> Exercise requirements: Your answer should consist solely of the lines from the first line of the data through the line with "Given: Click the vertical", each reproduced exactly.
─── Excerpted data
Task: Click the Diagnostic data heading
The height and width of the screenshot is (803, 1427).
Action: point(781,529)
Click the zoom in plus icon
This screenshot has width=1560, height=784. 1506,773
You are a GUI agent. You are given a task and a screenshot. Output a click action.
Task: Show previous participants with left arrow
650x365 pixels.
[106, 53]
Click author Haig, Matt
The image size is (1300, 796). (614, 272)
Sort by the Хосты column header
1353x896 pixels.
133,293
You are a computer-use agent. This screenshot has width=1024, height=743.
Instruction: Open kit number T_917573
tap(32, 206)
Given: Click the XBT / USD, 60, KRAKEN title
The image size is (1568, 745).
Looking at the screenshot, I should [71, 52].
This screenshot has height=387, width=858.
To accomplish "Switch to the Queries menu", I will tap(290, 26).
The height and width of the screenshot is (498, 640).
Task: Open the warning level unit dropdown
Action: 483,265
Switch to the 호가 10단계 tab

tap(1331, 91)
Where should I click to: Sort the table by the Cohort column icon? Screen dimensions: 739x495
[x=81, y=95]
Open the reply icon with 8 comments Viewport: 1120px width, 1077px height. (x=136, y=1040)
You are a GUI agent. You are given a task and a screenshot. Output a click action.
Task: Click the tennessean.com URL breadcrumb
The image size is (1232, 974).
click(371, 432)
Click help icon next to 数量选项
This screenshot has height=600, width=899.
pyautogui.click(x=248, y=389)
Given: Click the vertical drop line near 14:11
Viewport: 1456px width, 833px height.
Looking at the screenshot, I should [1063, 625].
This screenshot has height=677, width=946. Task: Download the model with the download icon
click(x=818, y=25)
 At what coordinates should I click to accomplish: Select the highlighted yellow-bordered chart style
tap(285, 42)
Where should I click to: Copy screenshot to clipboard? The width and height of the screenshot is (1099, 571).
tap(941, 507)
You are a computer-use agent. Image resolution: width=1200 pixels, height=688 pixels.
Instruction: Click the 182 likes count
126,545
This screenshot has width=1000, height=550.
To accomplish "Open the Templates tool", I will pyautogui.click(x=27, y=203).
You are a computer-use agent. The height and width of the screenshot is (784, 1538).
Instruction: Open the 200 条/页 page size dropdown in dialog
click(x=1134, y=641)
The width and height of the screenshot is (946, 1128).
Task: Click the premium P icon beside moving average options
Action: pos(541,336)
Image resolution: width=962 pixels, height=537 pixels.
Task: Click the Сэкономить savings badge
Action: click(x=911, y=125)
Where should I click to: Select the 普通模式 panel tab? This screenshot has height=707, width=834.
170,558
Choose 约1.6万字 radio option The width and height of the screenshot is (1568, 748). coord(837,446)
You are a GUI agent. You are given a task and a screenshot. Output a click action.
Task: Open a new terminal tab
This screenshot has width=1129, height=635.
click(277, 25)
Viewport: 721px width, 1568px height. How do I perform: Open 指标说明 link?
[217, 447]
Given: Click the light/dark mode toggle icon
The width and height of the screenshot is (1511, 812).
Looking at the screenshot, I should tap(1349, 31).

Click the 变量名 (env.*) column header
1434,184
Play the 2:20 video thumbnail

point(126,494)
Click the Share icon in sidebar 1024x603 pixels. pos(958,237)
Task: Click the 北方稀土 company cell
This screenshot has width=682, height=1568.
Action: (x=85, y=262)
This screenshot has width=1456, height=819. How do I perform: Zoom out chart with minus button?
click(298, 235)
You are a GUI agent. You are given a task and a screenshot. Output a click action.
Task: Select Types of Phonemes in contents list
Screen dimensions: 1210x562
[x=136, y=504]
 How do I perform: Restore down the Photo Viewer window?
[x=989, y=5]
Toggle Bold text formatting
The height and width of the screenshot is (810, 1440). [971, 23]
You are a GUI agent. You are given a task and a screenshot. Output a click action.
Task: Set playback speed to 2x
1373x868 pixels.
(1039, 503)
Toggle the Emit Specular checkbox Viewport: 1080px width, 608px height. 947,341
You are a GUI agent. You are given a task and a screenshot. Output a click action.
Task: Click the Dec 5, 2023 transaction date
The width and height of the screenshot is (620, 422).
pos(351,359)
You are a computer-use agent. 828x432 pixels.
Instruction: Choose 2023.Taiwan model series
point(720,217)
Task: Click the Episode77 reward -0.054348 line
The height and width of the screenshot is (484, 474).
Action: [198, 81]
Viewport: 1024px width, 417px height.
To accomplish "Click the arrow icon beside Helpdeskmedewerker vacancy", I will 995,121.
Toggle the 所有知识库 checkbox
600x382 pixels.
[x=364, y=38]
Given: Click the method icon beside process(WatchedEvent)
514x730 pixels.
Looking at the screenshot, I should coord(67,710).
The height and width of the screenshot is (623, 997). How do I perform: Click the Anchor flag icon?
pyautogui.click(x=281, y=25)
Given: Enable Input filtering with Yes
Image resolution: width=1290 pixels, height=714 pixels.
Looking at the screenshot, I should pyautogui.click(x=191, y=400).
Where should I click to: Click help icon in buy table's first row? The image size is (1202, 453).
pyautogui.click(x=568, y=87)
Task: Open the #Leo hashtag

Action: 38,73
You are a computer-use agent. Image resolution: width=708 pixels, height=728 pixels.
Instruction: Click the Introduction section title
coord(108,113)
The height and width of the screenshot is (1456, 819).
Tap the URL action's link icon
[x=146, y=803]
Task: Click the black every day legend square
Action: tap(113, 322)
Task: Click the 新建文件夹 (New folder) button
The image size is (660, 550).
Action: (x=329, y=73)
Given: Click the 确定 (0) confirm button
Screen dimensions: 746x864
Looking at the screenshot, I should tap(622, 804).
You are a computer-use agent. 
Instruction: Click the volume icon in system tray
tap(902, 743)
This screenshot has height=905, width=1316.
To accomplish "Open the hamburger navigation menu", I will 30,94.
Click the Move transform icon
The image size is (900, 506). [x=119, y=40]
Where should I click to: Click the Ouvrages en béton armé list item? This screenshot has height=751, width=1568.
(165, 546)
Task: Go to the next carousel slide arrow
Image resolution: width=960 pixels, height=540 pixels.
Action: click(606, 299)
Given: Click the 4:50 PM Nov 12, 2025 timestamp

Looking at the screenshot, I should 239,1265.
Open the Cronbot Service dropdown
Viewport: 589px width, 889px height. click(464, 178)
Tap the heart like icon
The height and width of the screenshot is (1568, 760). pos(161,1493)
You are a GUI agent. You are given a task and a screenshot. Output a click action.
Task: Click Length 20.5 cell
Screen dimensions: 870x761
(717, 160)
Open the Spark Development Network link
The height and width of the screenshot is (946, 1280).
──────
> Expected output:
Task: Click the Diagnostic data heading
The height and width of the screenshot is (803, 1427).
Action: point(781,529)
Click the zoom in plus icon
This screenshot has width=1560, height=784. 1506,773
You are a GUI agent. You are given a task and a screenshot. Output a click action.
Task: Show previous participants with left arrow
650x365 pixels.
[106, 53]
Click author Haig, Matt
The image size is (1300, 796). (614, 272)
Sort by the Хосты column header
1353x896 pixels.
133,293
You are a computer-use agent. This screenshot has width=1024, height=743.
Instruction: Open kit number T_917573
tap(32, 206)
Given: Click the XBT / USD, 60, KRAKEN title
The image size is (1568, 745).
Looking at the screenshot, I should [71, 52].
This screenshot has height=387, width=858.
To accomplish "Switch to the Queries menu", I will tap(290, 26).
The height and width of the screenshot is (498, 640).
Task: Open the warning level unit dropdown
Action: 483,265
Switch to the 호가 10단계 tab

tap(1331, 91)
Where should I click to: Sort the table by the Cohort column icon? Screen dimensions: 739x495
[x=81, y=95]
Open the reply icon with 8 comments Viewport: 1120px width, 1077px height. (x=136, y=1040)
You are a GUI agent. You are given a task and a screenshot. Output a click action.
Task: Click the tennessean.com URL breadcrumb
The image size is (1232, 974).
click(371, 432)
Click help icon next to 数量选项
This screenshot has height=600, width=899.
pyautogui.click(x=248, y=389)
Given: Click the vertical drop line near 14:11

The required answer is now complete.